Trey Caldwell came up money in Louisiana-Monroe's "money" games.
Those moments, when Caldwell lined up with some of the best players in the country and played some of the best games of his college career, go a long way in explaining why the small-school defensive back carries big-time confidence as he enters the NFL with the Cleveland Browns.
"I had great games against those Power 5 schools," Caldwell said of the games that typically net schools like Louisiana-Monroe hundreds of thousands of dollars. "I kind of realized I can see myself going up against those guys on a weekly basis."
At 5-foot-9 and 186 pounds, Caldwell showed against SEC powers LSU and Alabama he could be the kind of "little guy who could hit" Browns defensive coordinator Ray Horton covets. In 2014 against the Tigers, Caldwell piled up seven tackles and had his team's lone pass breakup of the game. Against Alabama as a senior, Caldwell led the team with seven tackles, bringing down 244-pound running back Derrick Henry on three occasions.
Caldwell felt ready for the NFL even though the road to it wasn't as smoothly paved as it is for the players at bigger schools.
Caldwell wrapped up his college career with 143 tackles, 6.5 tackles for loss and two interceptions in four seasons. The All-Sun Belt honorable mention selection wasn't invited to February's NFL Combine but his confidence didn't waver. As the draft approached, he had a strong feeling he'd hear his name called Day 3, and he knew the Browns were one of the teams most interested in him.
His phone started buzzing near the end of the fifth round, and he'll never forget the moment.

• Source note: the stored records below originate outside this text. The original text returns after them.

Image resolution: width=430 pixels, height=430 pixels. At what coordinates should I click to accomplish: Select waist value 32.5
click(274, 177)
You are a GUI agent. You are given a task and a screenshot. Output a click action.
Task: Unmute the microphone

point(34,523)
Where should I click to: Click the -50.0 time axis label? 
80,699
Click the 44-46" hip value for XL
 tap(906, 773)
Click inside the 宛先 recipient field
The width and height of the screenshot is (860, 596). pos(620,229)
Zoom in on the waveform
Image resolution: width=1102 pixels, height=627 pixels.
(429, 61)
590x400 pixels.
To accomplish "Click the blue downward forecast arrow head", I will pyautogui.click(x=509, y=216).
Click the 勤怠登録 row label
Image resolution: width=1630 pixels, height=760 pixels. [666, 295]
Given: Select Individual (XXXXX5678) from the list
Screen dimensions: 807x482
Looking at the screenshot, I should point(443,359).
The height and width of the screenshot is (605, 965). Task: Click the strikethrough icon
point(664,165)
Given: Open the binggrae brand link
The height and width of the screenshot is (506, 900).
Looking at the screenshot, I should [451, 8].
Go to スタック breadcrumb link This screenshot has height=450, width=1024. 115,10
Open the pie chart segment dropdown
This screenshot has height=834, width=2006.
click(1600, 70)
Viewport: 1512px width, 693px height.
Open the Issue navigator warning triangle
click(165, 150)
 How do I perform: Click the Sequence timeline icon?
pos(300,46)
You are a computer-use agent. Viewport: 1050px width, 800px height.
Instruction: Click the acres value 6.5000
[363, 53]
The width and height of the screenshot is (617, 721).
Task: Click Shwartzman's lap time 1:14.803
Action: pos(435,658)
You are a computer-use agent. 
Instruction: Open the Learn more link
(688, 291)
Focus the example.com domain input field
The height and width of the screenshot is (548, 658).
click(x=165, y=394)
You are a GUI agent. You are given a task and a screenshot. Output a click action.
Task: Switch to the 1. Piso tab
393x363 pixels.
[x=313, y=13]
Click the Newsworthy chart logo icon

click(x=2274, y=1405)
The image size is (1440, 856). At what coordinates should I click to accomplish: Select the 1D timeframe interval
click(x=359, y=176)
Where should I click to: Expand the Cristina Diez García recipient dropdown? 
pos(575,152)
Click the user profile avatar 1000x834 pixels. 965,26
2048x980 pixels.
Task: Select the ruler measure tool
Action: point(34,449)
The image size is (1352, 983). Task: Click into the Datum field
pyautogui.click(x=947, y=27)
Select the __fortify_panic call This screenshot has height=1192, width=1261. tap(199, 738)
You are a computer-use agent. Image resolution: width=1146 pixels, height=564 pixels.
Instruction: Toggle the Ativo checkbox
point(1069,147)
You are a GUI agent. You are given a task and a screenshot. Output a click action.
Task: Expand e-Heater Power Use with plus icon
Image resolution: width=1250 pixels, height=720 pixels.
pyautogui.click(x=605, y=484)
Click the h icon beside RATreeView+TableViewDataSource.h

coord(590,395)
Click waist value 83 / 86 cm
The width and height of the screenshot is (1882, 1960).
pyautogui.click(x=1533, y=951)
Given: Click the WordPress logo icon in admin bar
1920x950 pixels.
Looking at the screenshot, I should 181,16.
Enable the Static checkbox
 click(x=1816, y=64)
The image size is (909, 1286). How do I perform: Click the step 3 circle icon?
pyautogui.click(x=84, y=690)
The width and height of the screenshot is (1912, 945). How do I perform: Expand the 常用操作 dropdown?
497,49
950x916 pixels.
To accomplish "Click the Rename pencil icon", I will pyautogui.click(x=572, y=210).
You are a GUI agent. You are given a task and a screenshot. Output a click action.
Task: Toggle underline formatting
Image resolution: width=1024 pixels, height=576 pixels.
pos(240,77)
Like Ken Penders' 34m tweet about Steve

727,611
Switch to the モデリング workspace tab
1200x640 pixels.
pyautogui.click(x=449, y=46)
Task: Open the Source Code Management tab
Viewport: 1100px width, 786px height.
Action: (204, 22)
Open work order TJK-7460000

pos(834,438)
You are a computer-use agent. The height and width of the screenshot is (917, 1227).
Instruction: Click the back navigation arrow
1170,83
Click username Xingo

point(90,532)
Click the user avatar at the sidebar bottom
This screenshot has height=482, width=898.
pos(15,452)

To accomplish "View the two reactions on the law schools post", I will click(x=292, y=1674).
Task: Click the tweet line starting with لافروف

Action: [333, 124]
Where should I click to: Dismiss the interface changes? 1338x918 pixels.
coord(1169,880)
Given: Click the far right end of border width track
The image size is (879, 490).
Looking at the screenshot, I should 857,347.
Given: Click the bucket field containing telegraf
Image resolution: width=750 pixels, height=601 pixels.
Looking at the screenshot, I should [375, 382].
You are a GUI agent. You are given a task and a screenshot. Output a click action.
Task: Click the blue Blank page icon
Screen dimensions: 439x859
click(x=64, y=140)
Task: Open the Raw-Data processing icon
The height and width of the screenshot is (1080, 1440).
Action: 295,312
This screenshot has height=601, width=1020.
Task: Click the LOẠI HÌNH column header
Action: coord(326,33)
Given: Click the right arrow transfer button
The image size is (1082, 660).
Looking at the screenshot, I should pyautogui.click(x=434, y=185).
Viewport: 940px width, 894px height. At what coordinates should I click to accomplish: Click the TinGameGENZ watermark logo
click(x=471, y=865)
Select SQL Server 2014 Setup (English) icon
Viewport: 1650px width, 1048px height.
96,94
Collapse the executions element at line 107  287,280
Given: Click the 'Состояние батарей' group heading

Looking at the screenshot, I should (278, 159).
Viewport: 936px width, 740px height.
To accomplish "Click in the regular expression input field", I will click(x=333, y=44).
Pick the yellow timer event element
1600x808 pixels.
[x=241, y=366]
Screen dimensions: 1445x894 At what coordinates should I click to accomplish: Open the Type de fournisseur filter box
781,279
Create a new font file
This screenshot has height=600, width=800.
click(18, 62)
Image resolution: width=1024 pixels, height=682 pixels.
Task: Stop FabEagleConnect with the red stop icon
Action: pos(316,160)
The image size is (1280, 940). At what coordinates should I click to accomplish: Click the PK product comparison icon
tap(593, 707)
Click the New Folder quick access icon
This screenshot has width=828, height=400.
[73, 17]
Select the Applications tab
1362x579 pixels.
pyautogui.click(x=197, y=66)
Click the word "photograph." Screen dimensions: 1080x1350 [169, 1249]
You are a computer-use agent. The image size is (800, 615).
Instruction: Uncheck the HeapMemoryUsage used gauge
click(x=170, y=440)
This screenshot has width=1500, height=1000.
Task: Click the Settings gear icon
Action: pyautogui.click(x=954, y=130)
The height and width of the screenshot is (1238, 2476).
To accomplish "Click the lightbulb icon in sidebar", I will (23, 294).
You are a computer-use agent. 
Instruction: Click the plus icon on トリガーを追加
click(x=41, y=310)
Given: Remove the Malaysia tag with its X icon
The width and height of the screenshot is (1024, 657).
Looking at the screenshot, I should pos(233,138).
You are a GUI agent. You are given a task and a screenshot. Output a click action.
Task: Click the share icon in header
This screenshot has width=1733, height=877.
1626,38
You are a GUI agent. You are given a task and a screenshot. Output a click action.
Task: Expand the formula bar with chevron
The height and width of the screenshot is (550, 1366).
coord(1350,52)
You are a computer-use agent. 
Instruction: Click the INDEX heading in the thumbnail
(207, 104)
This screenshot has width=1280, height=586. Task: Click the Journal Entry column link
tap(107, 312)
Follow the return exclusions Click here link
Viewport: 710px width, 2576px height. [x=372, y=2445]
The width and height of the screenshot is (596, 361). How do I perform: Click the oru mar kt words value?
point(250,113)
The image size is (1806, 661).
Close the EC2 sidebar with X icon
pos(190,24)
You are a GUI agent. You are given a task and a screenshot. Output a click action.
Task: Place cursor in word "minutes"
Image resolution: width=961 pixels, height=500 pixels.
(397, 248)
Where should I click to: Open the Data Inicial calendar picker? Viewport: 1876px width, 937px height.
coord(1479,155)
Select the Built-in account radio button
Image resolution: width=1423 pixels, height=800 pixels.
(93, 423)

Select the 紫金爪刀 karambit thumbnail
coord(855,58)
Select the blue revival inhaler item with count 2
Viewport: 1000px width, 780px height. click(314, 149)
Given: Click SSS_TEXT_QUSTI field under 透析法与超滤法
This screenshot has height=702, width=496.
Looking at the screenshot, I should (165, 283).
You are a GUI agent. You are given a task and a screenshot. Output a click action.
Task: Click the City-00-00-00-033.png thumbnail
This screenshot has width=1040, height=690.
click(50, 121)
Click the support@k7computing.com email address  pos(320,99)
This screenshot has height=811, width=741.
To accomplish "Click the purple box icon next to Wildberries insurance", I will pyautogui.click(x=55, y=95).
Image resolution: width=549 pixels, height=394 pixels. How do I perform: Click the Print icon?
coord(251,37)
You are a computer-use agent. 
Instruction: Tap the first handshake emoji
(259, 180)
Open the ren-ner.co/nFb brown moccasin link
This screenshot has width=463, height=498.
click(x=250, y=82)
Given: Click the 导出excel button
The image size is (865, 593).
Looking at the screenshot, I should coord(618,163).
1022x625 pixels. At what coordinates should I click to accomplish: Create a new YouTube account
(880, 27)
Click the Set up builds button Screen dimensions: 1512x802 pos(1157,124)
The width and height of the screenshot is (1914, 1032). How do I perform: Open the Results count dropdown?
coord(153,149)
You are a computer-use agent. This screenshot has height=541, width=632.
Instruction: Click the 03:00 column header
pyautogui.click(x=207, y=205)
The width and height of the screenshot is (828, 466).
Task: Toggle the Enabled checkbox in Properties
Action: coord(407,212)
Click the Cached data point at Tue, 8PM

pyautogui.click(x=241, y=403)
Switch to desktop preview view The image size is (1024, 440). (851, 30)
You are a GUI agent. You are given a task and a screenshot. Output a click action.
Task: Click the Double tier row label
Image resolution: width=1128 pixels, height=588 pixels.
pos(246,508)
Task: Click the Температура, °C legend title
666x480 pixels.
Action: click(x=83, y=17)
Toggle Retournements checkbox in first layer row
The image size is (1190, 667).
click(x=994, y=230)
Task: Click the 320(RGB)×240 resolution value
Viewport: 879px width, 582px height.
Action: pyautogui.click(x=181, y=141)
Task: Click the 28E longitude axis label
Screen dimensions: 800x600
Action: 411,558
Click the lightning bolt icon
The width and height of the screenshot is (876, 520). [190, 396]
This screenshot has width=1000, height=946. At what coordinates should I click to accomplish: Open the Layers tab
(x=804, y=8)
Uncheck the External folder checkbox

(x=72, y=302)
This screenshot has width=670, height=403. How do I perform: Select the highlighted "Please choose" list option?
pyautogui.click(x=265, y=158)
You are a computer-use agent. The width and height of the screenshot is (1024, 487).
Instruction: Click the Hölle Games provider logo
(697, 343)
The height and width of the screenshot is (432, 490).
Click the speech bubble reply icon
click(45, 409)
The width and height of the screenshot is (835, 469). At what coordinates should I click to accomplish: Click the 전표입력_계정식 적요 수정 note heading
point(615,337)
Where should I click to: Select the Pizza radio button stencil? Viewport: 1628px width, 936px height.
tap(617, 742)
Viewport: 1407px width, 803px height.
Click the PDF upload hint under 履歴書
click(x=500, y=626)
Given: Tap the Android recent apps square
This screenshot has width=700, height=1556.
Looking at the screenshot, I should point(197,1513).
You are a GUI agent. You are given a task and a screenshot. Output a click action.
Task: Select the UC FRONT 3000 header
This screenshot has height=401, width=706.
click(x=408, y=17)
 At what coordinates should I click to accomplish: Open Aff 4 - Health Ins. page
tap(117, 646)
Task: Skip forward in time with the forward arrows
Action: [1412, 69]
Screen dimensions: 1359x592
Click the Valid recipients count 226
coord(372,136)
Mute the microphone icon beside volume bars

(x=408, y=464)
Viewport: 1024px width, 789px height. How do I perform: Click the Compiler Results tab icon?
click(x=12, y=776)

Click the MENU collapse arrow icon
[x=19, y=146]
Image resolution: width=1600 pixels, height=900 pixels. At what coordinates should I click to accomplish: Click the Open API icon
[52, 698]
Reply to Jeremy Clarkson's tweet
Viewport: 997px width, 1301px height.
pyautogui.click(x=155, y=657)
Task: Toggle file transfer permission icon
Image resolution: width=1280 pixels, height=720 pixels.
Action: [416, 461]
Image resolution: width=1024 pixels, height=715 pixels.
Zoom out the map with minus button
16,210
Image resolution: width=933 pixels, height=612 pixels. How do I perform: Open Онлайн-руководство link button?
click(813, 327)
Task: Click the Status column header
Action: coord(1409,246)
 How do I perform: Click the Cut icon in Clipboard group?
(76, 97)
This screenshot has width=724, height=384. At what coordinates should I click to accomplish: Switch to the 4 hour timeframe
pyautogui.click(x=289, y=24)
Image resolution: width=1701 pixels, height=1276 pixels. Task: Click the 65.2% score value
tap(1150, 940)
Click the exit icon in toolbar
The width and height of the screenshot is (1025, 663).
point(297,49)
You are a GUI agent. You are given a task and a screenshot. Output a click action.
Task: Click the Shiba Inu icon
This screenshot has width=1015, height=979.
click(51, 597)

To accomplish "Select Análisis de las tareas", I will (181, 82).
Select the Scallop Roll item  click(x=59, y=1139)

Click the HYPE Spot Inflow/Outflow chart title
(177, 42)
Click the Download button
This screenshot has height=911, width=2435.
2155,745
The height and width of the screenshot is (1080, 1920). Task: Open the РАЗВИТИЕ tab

"Words couldn't explain how excited I was," Caldwell said. "When I got the call, I really just wanted to run outside and spend that time with my friends and family. It was crazy."
The celebration is over, and now it's time for Caldwell to carve a spot for himself in a Browns secondary that could look significantly different from last season's.
Caldwell envisions his role centering on nickel cornerback, a position that's been held by a similarly overlooked K'Waun Williams over the past two seasons. Unprompted, Caldwell brought up the value he can provide the Browns on special teams, whether it be as a gunner, punt returner or kick returner. Caldwell was the Warhawks' primary kick returner in 2015 and finished the season with an average of 23.1 yards per return.
"I always have the mindset that I am trying to take a spot. I am trying to make something out for myself. I want to be a starter. I've just got to put in the effort and learn from the vets," Caldwell said. "Learn from Joe Haden – he's an All-Pro corner. It's kind of surreal to think about that – I am one of his teammates now. I've just got to learn from the vets, take advantage of this opportunity and do my best."
The under-the-radar mindset hasn't gone away. Caldwell, who recently signed his contract, was adamant his status as one of 14 Browns draft picks would only take him so far.
Caldwell knows the next few months are about proving what he showed any time he faced college football's elite.
"Nothing is ever guaranteed," Caldwell said. "I've got to keep working hard every day … I've got to keep working hard and my back's against the wall."